__Текст страницы__.
========================================================================
Борис Николаевич Чичерин (26 мая 1828, село Караул, Тамбовская губерния - 3 февраля 1904, там же) - русский правовед, один из основоположников конституционного права России, философ, историк, публицист и педагог. Почётный член Петербургской Академии наук (1893). Почётный член Московского университета (1900). Гегельянец. Дядя будущего наркома иностранных дел РСФСР и СССР Г. В. Чичерина.

Биография

Б. Н. Чичерин происходил из старинного дворянского рода Чичериных; был старшим сыном - в исповедной ведомости Преображенского кафедрального собора Тамбова за 1843-1844 год семья была указана в следующем составе: поручик Николай Васильевич Чичерин 41 год, жена его Екатерина Борисовна 35 лет. Дети их: Борис 15 лет, Василий 13 лет, Владимир 12 лет, Аркадий 11 лет, Андрей 9 лет, Сергей 7 лет, Пётр 5 лет, Александра 4 года.. Детство прошло в тамбовском имении отца Караул, приобретённом в 1837 году. Получил домашнее образование. Среди учителей был К. Н. Бестужев-Рюмин.

В 1845-1849 годах - студент юридического факультета Московского университета; среди преподавателей были Т. Н. Грановский, С. М. Соловьев, К. Д. Кавелин. Большое влияние на формирование взглядов Чичерина оказал Т. Н. Грановский, с которым его познакомил старый друг отца писатель Н. Ф. Павлов. Недолгое увлечение славянофильством сменилось сближением с западничеством.

В конце 1840-х - начале 1850-х годов познакомился с П. В. Анненковым, А. И. Герценом, К. Д. Кавелиным, И. С. Тургеневым. Изучал работы Гегеля; испытал значительное влияние идей французских политических мыслителей. По окончании университета жил в родовом селе.

В 1853 году представил к защите магистерскую диссертацию «Областные учреждения России в XVII веке», которая была отклонена с заключением, что в ней в ложном свете представлена деятельность старой администрации России. Диссертация была защищена лишь в 1857 году после некоторого ослабления цензуры.

В 1857 году познакомился с Л. Н. Толстым, с которым у него на несколько лет установились близкие отношения. В 1858-1861 годах Чичерин совершил заграничное путешествие, во время которого знакомился с европейскими политическими учениями. В 1858 году в Лондоне встречается с А. И. Герценом, который опубликовал «Современные задачи русской жизни» Чичерина в «Голосах из России». Чичерин имел в русском обществе уже в ранние свои годы репутацию консерватора. Был приглашен в учителя к наследнику при Александре II: с 1863 года до смерти цесаревича Николая Александровича в 1865 году, преподавал ему государственное право.
========================================================================
__Материал для работы__.
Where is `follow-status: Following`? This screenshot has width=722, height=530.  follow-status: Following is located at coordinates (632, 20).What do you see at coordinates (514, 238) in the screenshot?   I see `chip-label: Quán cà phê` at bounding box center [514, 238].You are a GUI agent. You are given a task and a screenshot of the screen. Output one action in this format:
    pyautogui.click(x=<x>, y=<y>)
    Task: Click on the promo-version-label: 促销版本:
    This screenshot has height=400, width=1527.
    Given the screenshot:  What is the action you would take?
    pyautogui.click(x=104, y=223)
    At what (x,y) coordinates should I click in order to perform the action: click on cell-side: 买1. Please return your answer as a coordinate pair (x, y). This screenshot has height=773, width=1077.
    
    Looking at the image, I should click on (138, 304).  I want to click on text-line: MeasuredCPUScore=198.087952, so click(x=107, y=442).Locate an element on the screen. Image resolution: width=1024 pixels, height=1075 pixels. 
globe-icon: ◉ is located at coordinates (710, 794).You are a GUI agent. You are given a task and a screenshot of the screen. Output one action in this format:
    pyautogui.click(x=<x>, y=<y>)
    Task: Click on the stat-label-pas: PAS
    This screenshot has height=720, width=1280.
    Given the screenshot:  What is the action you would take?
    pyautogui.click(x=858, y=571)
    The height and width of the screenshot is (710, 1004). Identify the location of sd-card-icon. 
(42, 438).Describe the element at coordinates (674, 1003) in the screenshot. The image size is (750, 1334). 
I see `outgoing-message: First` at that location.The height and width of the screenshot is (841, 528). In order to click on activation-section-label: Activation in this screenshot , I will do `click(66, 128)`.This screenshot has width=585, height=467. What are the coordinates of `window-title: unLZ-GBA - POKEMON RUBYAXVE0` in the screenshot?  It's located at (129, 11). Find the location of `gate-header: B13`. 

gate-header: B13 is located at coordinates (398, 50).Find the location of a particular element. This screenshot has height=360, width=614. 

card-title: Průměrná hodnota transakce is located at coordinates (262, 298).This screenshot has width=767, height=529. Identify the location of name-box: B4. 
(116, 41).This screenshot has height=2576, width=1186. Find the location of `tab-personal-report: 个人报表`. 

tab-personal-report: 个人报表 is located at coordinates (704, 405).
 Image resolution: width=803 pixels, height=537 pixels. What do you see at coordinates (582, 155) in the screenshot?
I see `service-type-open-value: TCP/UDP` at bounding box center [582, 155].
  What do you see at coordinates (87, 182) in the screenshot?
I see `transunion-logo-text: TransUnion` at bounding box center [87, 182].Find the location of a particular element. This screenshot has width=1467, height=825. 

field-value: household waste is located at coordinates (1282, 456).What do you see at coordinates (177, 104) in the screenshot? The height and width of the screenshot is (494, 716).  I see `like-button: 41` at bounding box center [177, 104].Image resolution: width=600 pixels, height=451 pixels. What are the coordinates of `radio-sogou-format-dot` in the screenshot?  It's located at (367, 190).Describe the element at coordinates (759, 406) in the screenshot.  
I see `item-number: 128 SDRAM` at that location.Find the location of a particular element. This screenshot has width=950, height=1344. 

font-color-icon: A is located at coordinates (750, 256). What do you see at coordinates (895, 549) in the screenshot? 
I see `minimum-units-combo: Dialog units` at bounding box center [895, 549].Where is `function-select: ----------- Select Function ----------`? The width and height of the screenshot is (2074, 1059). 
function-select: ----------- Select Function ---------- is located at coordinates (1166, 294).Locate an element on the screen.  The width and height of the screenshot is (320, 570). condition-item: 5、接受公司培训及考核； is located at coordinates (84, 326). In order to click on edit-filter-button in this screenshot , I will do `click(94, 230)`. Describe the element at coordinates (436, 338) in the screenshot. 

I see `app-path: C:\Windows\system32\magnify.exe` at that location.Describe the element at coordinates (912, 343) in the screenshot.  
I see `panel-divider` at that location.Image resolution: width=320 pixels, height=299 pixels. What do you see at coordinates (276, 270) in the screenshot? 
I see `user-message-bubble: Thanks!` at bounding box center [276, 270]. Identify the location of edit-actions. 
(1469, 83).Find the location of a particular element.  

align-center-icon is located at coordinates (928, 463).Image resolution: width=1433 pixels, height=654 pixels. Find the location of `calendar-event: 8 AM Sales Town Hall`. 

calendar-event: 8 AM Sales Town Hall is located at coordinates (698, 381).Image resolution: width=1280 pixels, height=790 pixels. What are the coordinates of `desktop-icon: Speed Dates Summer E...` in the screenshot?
========================================================================
__Задания__.
• a. Кто, согласно тексту о Б. Н. Чичерине, познакомил его с Т. Н. Грановским?
• b. Перепечатайте из текста о Б. Н. Чичерине всё от слов «В 1857 году познакомился» вплоть до слов «ему государственное право.».
• c. Продолжите текст о Б. Н. Чичерине, начав сразу после его последнего предложения.
Записи никак не связаны с текстом о Б. Н. Чичерине.

__Ответы по пунктам__.
• a. Писатель Н. Ф. Павлов, старый друг отца Чичерина.

• b.
В 1857 году познакомился с Л. Н. Толстым, с которым у него на несколько лет установились близкие отношения. В 1858-1861 годах Чичерин совершил заграничное путешествие, во время которого знакомился с европейскими политическими учениями. В 1858 году в Лондоне встречается с А. И. Герценом, который опубликовал «Современные задачи русской жизни» Чичерина в «Голосах из России». Чичерин имел в русском обществе уже в ранние свои годы репутацию консерватора. Был приглашен в учителя к наследнику при Александре II: с 1863 года до смерти цесаревича Николая Александровича в 1865 году, преподавал ему государственное право.

• c.
Во время путешествия в свите наследника престола в 1865 году, в Риме, он познакомился с Алексеем Васильевичем Капнистом и его старшей дочерью Александрой, спустя 6 лет, 25 апреля 1871 года, ставшей его женой: венчание состоялось в церкви мученицы Татьяны Московского университета.

В 1861-1867 годах Чичерин - экстраординарный профессор Московского университета по кафедре государственного права; в своей фундаментальной работе «О народном представительстве» (докторская диссертация Чичерина была опубликована в 1866 году и переиздана в 1899 году) впервые в русской юридической литературе проследил развитие институтов парламентаризма у европейских народов. Относительно их применимости к тогдашней России Чичерин писал: «Не скрою, что я люблю свободные учреждения; но я не считаю их приложимыми всегда и везде, и предпочитаю честное самодержавие несостоятельному представительству». В 1868 году вместе с рядом других профессоров вышел в отставку в знак протеста против курса Министерства народного просвещения.

В конце 1871 года был избран в совет директоров Тамбово-Саратовской железной дороги.

После поездки в Париж вновь поселился в родовом имении Караул. Занялся земской деятельностью; был товарищем (заместителем) председателя Комиссии, учреждённой для исследования железнодорожного дела в России. В эти годы им написаны и изданы в Москве «История политических учений» (ч. 1-2, 1869-1872), «Наука и религия» (1879).